As the actor John Wayne once said, “Courage is being scared to death but saddling up anyway.” You are afraid but you keep going, grateful that your trusted partner is by your side. You both are part of a well-trained team and your life relies on him. His senses are keener than yours and in many instances he is a lot more frightening to a suspect than you are. Your four-legged companion is your highly trained law enforcement service dog. Witnessing a police dog at work or at play, you can be assured that the old adage “dog is man’s best friend” is not a cliché, but rather a fact.
The non-profit Foothills K9 Association was founded in 2005. Their mission is to promote and provide for the training, safety and health of law enforcement service dogs so they have a long, safe career and healthy retirement. Simply put, they are there for the dogs. “People don’t realize how valuable K9s are to law enforcement,” Director Howard Stoltz explains. Currently, the organization is made up of K9 handlers from the Placerville, Folsom, Twin Rivers, Placer County, Rocklin and Roseville Police Departments.
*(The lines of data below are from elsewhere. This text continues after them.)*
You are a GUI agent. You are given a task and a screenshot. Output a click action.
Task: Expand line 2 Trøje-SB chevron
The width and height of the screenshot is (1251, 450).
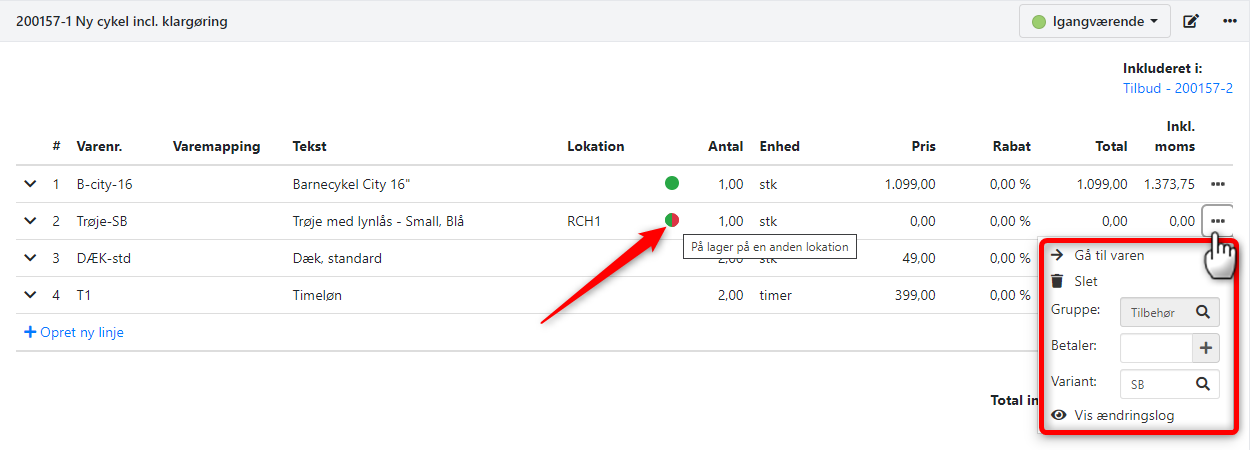30,221
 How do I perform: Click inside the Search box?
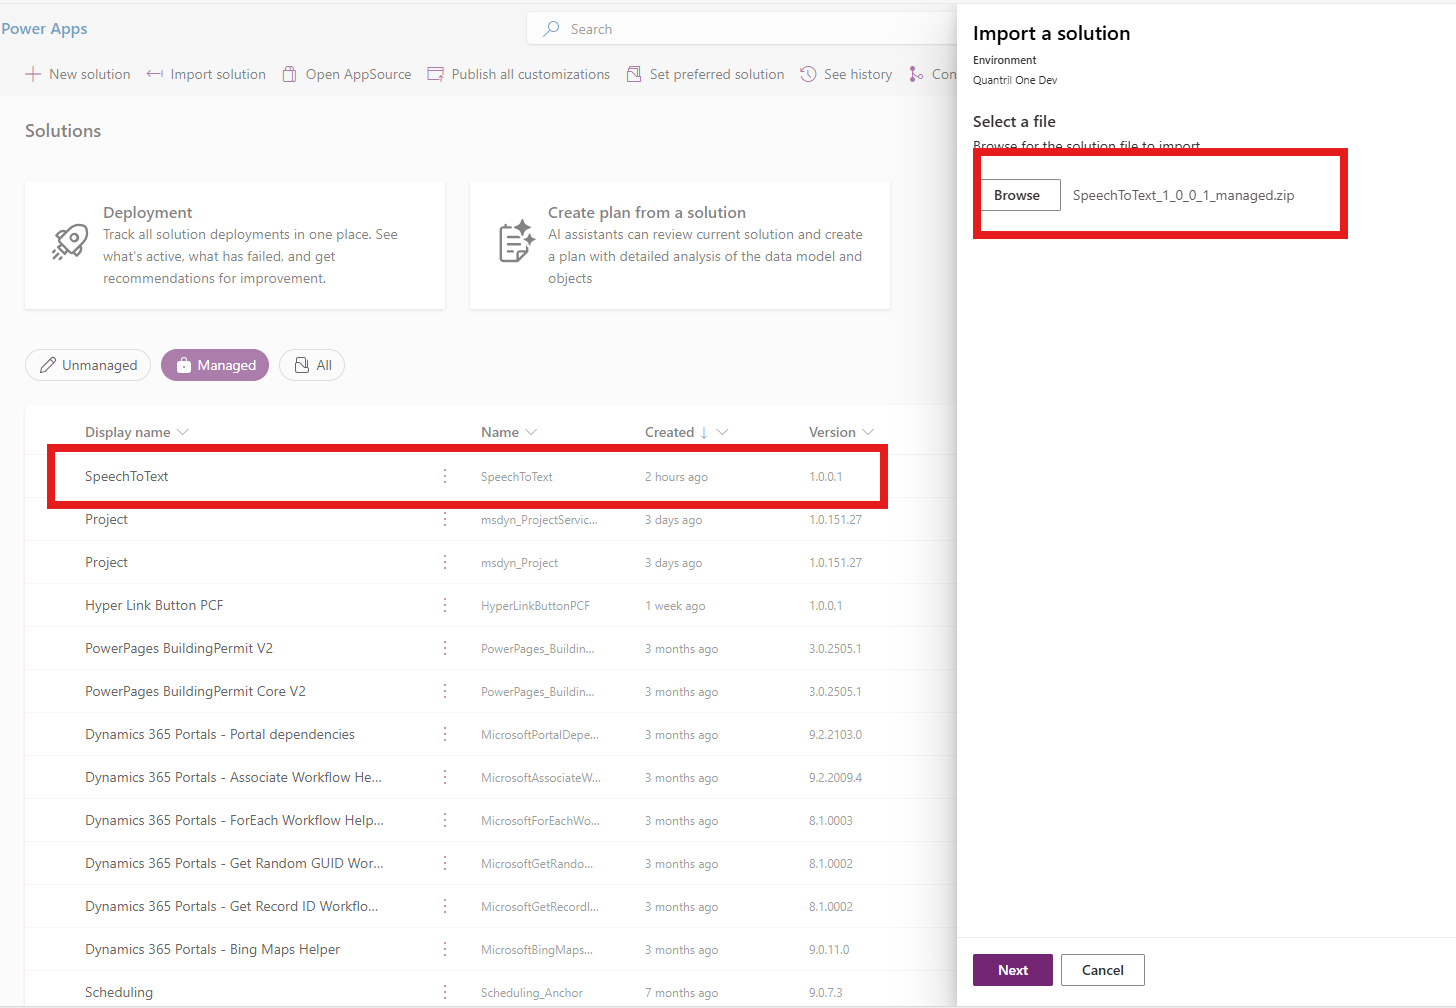pos(740,29)
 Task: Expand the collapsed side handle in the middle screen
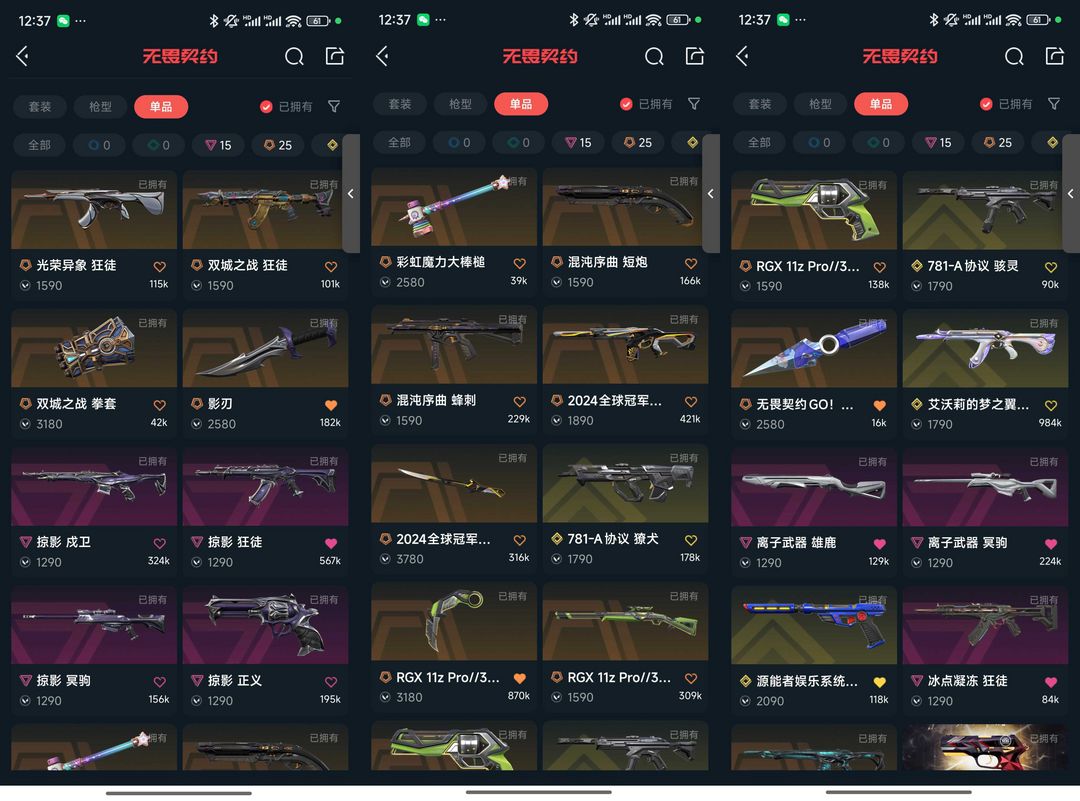(x=711, y=194)
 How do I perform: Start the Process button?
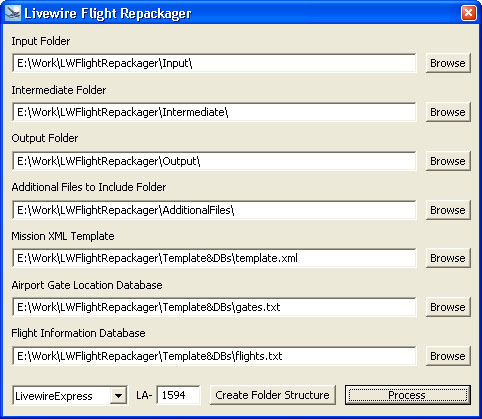coord(408,395)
The association and its many volunteers and members are there to help fund all aspects of the dogs’ needs. A K9 bulletproof vest can cost up to $2,000 and once the dog retires, all types of expenses are incurred. “Just like humans,” Stoltz says, “when a dog retires, his health insurance ends.” And unlike their human partners, dogs do not get retirement pensions.
For Roseville Police Officer Scott Miszkewycz and his faithful K9 companion, Apollo, they are more than police officer and dog…they are family. German-born Apollo is an 87-pound black and tan German Shepherd. He and Miszkewycz joined five years ago and have been together ever since. Apollo is not only his partner while on duty, but he is the family dog when they are home. “Apollo is part of my family,” Miszkewycz says. “I spend more time with him than anyone else.”
Miszkewycz and Apollo work as a K9 team on patrol and are called to intense police situations where a dog’s presence is invaluable, such as sniffing out a person hiding from officers or looking for narcotics. (Dogs’ ability to smell is 100,000 times greater than humans!) “The mere presence of Apollo alone keeps everyone safe: the dog, officers and suspects,” Miszkewycz says.
Roseville resident and dog-lover Carol Nogle is an avid supporter of the Foothills K9 Association. She understands these police officers and dogs risk their lives every day. “I’m just an ordinary citizen,” Nogle says. “You don’t have to be well-off to donate and help out.” •
For more information and to become a volunteer, visit foothillsk9.org.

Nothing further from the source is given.